Musa Híbrida lança “Respirei o poema cuspi” – texto por Angélica Freitas


Imagem: Maga

A banda pelotense Musa Híbrida acaba de lançar, por volta das 12h de hoje (16/07/16), o audiovideovirtual “Respirei o poema cuspi” no youtube.
Aperta o play e na sequencia leia o texto da poeta Angélica Freitas sobre esse novo trabalho. Depois passa no canal da banda e deixa aquele like.

Respirei o poema cuspi
Talvez o título pareça longo para um disco que tem apenas quatro faixas. Toma fôlego e vamos lá: “respirei o poema cuspi um acorde torto a terça ficou presa no meu cabelo entrelaçados meu amor as canções estão no ar fechei olho boca mas invade o ouvido sucessivos breques enorme sensação amarga-doce por que a arte resiste nos dias de hoje os amores de desenho de repente tudo é som não tem silêncio não tem conversa barulho da doçura e raiva as palavras são pedras carregam fonemas notas pesos criam imagens por um mundo sem aspas a porra toda em vibração”.

Mas essa torrente de palavras, na minha opinião, combina bem com o terceiro trabalho desta banda que vem se firmando como uma das mais interessantes do sul do país, e por que não dizer de todo país, de toda a América do Sul, e se me permitem ser bem sincera e dar a real para vocês: da galáxia inteira.

Para quem ainda não conhece, a Musa Híbrida é uma banda que se formou em Pelotas (RS) em 2012, e é composta por Camila Cuqui (vocais, bandolim, guitarra, baixo), Alércio PJ (também vocais, bandolim, guitarra, baixo) e Vini Albernaz (teclados, guitarra, batidas). Nesses quatro anos de estrada, os três lançaram dois álbuns incríveis: “Musa Híbrida” (2012) e “Verde fosco roxo cinza” (2014).
Dá pra baixá-los no site www.musahibrida.com.

Musa Hibrida - Foto Divulgação
Musa Hibrida – Foto Divulgação

A coisa só melhora com “respirei o poema cuspi”, que ouvimos em primeira mão na casa do Vini numa noite muito fria de junho de 2016 em Pelotas, friaca que foi mitigada por uma deliciosa lentilha preparada pelo dono da casa, bem como por outras delícias que apareceram e apenas melhoraram a nossa audição. Mal os guris deram play e nós embarcamos numa viagem à qual fizemos questão de retornar muitas vezes naquela noite, como crianças que não cansam de andar de escorregador – pelo menos foi verdade no caso de Sarah, Lulu e eu, que não conseguimos abandonar o sofá da sala enquanto as canções tocavam em loop.

Os teclados e batidas eletrônicas de “manga rosa” nos sugaram, nos capturaram e nos atiraram para dentro desse mundo denso em que Cuqui repetia, com seu vocal preciso, flutuante, mágico: “manga rosa vai brotar”. Eu consigo imaginar sereias cantando “manga rosa vai brotar” com a voz da Cuqui para um Ulisses atado num mastro, e só lamento que suas orelhas estejam tapadas de cera.

**Bloco de dados**:

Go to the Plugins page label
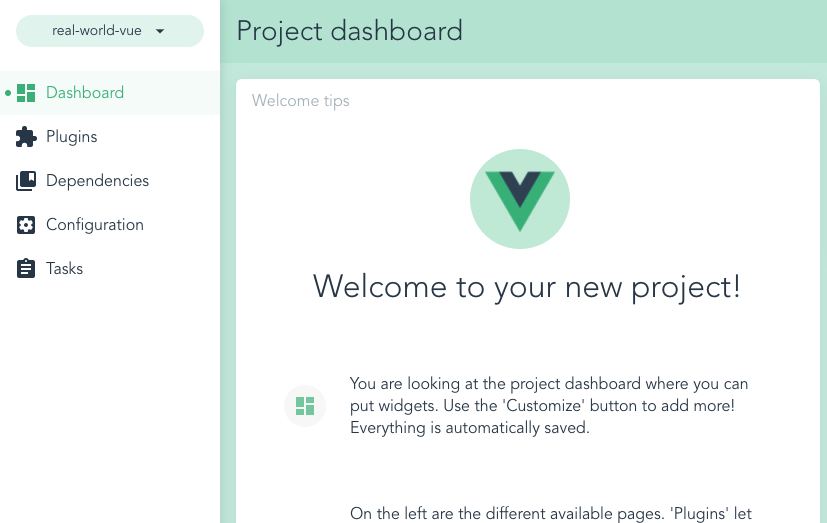The image size is (827, 523). (x=72, y=137)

**Instruções de trabalho**: Reescreva de forma mais curta o parágrafo do texto sobre a Musa Híbrida que começa com "Para quem ainda não conhece", sem perder os fatos principais. As linhas têm outra origem e não vêm do texto.

**Resposta ao problema**: A Musa Híbrida surgiu em Pelotas (RS) em 2012, com Camila Cuqui e Alércio PJ (ambos em vocais, bandolim, guitarra e baixo) e Vini Albernaz (teclados, guitarra e batidas). Em quatro anos, o trio lançou os álbuns "Musa Híbrida" (2012) e "Verde fosco roxo cinza" (2014).